Accordingly, from and after the date hereof until such time as all such
regulatory consents have been processed, Mr. Jacobs shall have the right to
attend as an observer all meetings of the Board of Directors of each of the
Company and the Bank, and shall receive all materials distributed to the members
of such boards during that time. Within 48 hours of receipt of all necessary
regulatory consents, the Boards of Directors of the Company and the Bank shall
take action necessary to increase the size of the Board of Directors of each of
the Company and the Bank by one member and fill the vacancies created with the
Investor Designee. Prior to expiration of the Investor Designee's initial term
of office at the Company and the Bank, the Company will cause the Investor
Designee to be nominated for reelection to such positions.

                                       2


         c. While serving as director, each the Investor Designee shall have the
same legal duties and responsibilities and the same rights and privileges as the
other nonemployee directors of the Company and the Bank, including without
limitation, with respect to expense reimbursement, director compensation,
notice, indemnification, confidentiality, trading blackouts and other trading
restrictions and access to Company and Bank information and personnel.
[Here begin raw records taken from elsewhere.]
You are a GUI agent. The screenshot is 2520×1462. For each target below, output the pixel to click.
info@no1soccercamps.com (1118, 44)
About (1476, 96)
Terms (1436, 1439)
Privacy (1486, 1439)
         2. OTHER OBLIGATIONS. The Investors shall not engage in any
solicitation of proxies in connection with the Annual Meeting. If, at any time
after the date hereof, the Investors and their affiliates beneficially own less
than 114,200 shares of Common Stock, at the Company's option, the Investors
shall cause the Investor Designee to immediately thereafter resign from the
Boards of Directors of each of the Company and the Bank. The Investors agree to
provide the Company with reasonable evidence of the number of shares of Common
Stock and other securities of the Company and its subsidiaries beneficially
owned by them, upon request of the Company from time to time following the
election of the Investor Designee to the Board.

                                      III.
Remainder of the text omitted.